7. The memory of claim 3, the method further comprising:

receiving user input selecting a category that is attributed to an appropriate one of the sets of documents, the user input selecting the displayed visual indication of the selected category; and

causing, based at least in part on the receiving, information to be displayed that identifies at least a portion of the documents in the appropriate set of documents.
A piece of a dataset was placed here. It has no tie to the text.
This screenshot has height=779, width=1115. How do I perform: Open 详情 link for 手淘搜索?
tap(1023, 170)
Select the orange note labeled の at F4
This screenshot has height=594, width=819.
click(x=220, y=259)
8. the memory of claim 3, the method further comprising:

Receiving user input selecting a category that is attributed to an appropriate one of the sets of documents, the user input submitting queries that match the selected category; and

9. A method in a computing system for attributing topic categories to documents in a collected collection of documents on behalf of a user, the method comprising:

for each document in the collection of documents,

Identifying one or more named entities referenced by the document;

For each of the identified named entities, obtaining an entity relationship graph representing relationships between the identified named entity and named entities directly or indirectly related to the identified named entity;

selecting entities that appear in at least some of the entity relationship graphs obtained for the named entities referenced by the document;

Attributing the selected entities to the document as direct categories;

Adding the obtained entity relationship graph to a set of entity relationship graphs;

Selecting entities that appear in at least some of the entity relationship graphs in the set of entity relationship graphs;

attributing the selected entities to documents whose entity relationship graph contains the selected entities as a common category;

Receiving user input selecting a category that is attributed to an appropriate one of the sets of documents; and

10. the method of claim 9, further comprising, for each of at least a portion of the collection of documents, causing information identifying a document in the collection of documents to be displayed with a visual indication for each direct category or common category attributed to the document.

11. the method of claim 9, wherein obtaining each entity relationship graph comprises constructing the entity relationship graph based on each individual relationship between a pair of named entities.

12. the method of claim 9, further comprising adding documents to the collected collection of documents on behalf of the user by: adding the document to a reading list, adding the document to a bookmark list, or adding the document to a history list.

13. the method of claim 9, further comprising:

14. The method of claim 9, wherein each of the obtained entity relationship graphs has a root and one or more leaves corresponding to the named entity referenced in a document in the document set, the method further comprising:

15. the method of claim 9, wherein each of the obtained entity relationship graphs has a root and one or more leaves corresponding to the named entity referenced in a document in the document set, the method further comprising:

integrating a set of root-to-leaf paths that appear in each of the entity relationship graphs of the set;

the following is done until the entity is selected:

randomly selecting a pair of root-to-leaf paths in the set of root-to-leaf paths;

If the pair of root-to-leaf paths have the same leaf entity:

if there are distinct entities that (a) appear in both root-to-leaf paths, (b) are farthest from the leaf of the path, and (c) are not already in an entity attributed to any document in the document set, then:

Determining how many root-to-leaf paths in the set contain the distinct entities;

selecting the distinct entity if the determined number of root-to-leaf paths exceeds a threshold.